* _TASK STATEMENT_: Transcribe the data verbatim and drop its images.

* _DATA EXTRACTS_:
==*==

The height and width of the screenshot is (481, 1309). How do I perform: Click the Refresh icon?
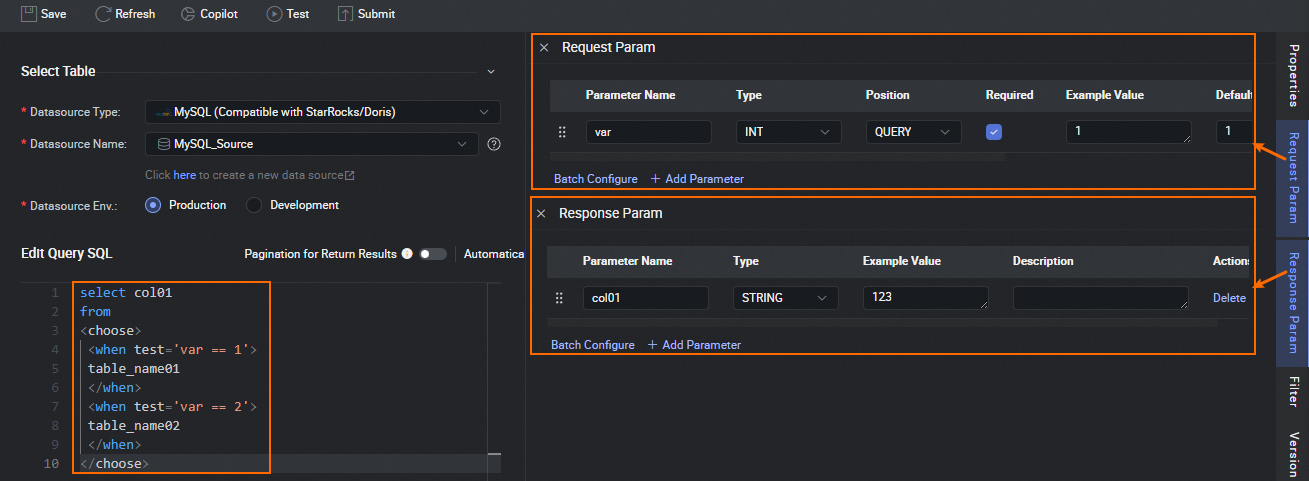point(103,14)
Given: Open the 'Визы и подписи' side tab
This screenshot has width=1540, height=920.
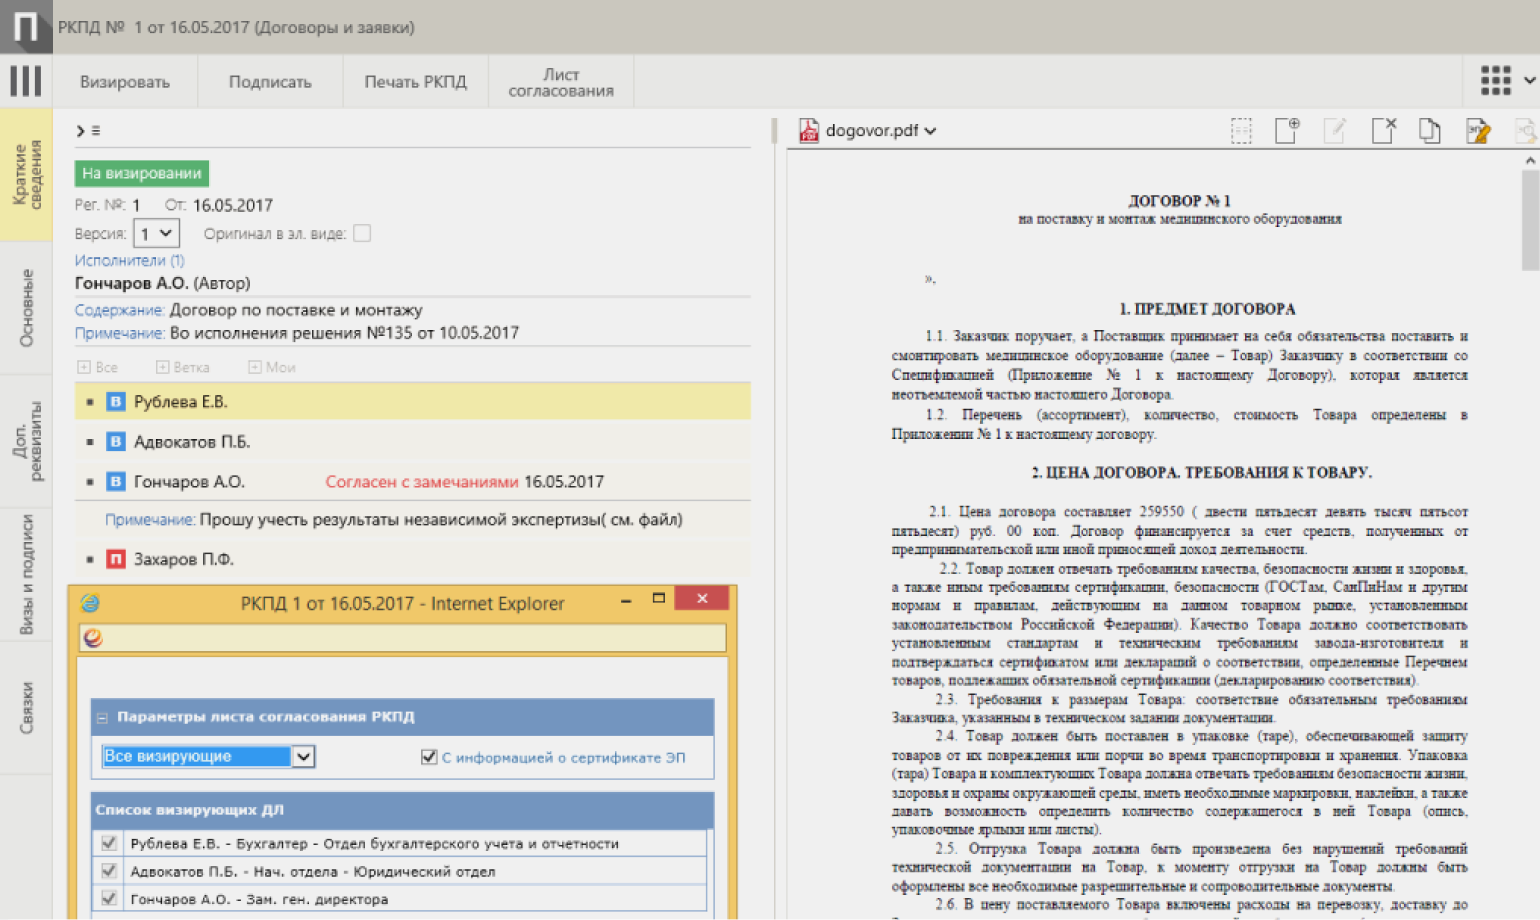Looking at the screenshot, I should coord(27,574).
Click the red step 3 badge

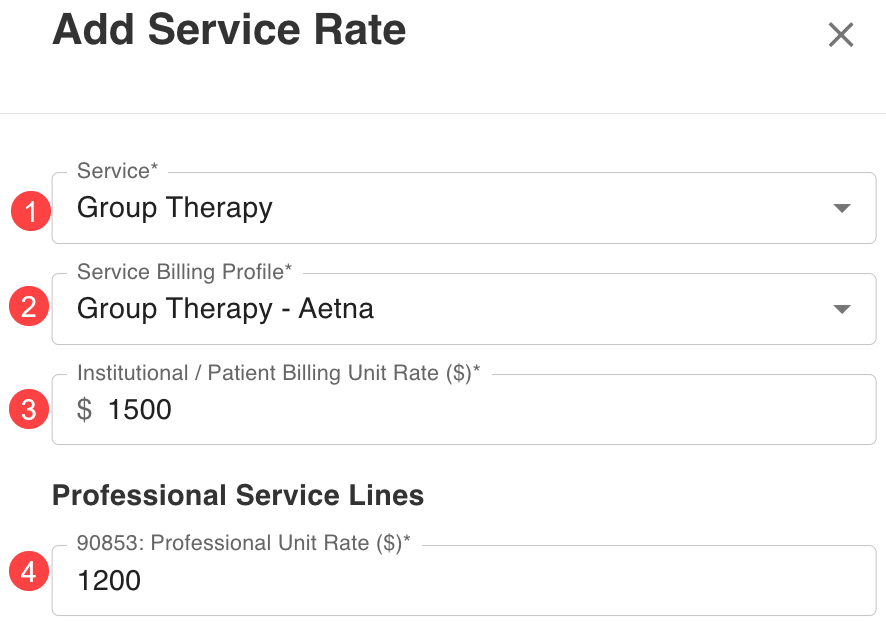[x=30, y=409]
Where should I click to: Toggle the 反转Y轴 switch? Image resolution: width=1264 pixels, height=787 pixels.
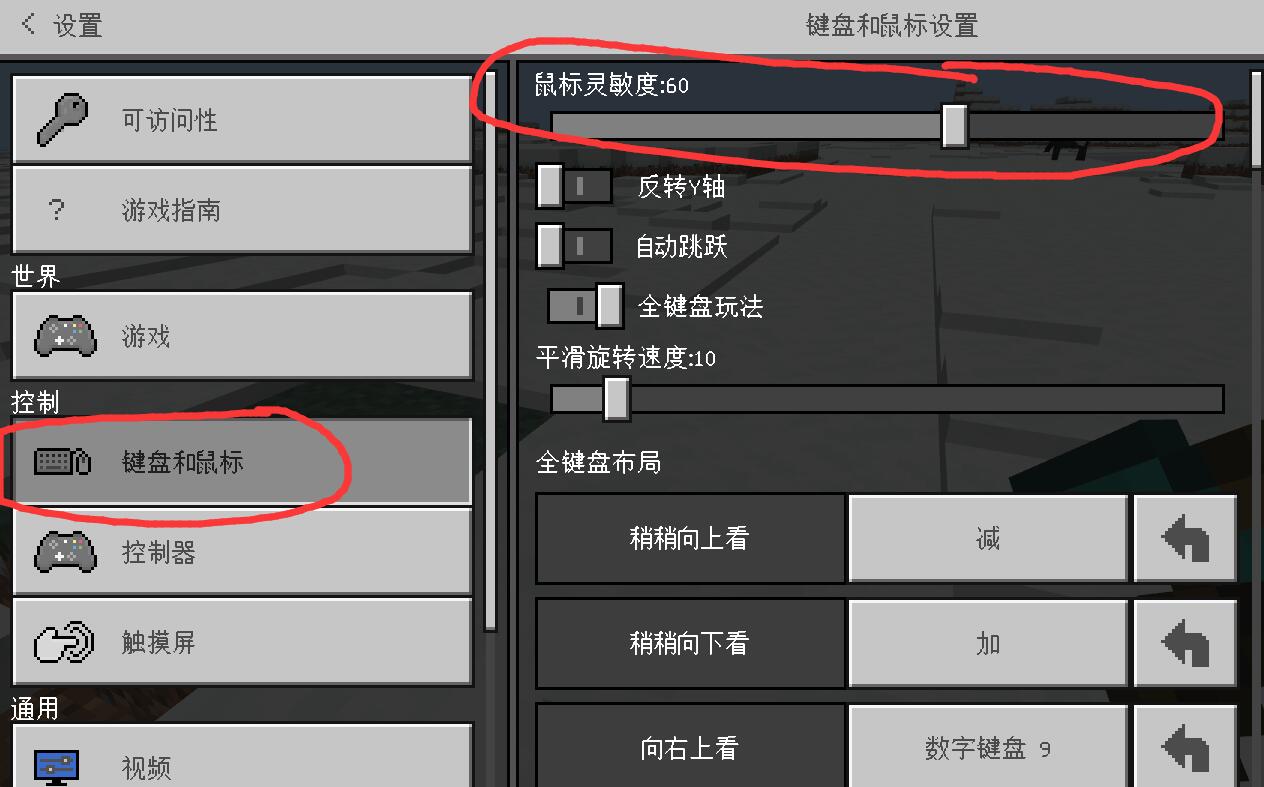pos(575,186)
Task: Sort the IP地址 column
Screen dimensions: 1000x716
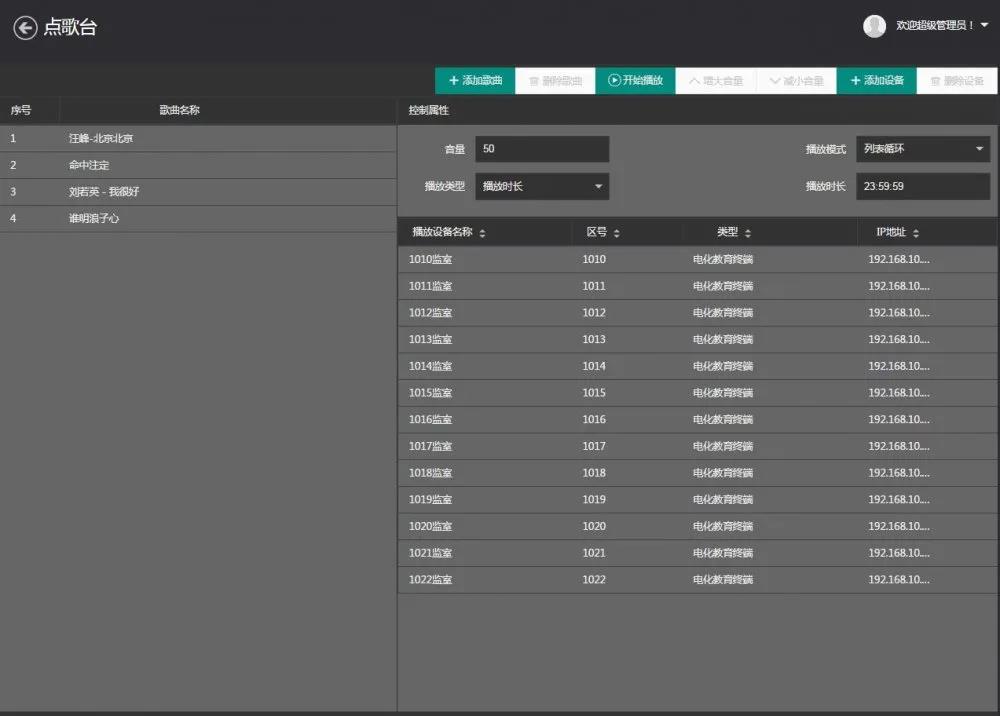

==*==

* _TASK RESULT_:
The height and width of the screenshot is (481, 1309). How do I perform: Click the Refresh icon?
point(103,14)
Given: Open the 'Визы и подписи' side tab
This screenshot has width=1540, height=920.
Looking at the screenshot, I should coord(27,574).
Click the red step 3 badge

[x=30, y=409]
Where should I click to: Toggle the 反转Y轴 switch? Image resolution: width=1264 pixels, height=787 pixels.
pos(575,186)
Task: Sort the IP地址 column
Screen dimensions: 1000x716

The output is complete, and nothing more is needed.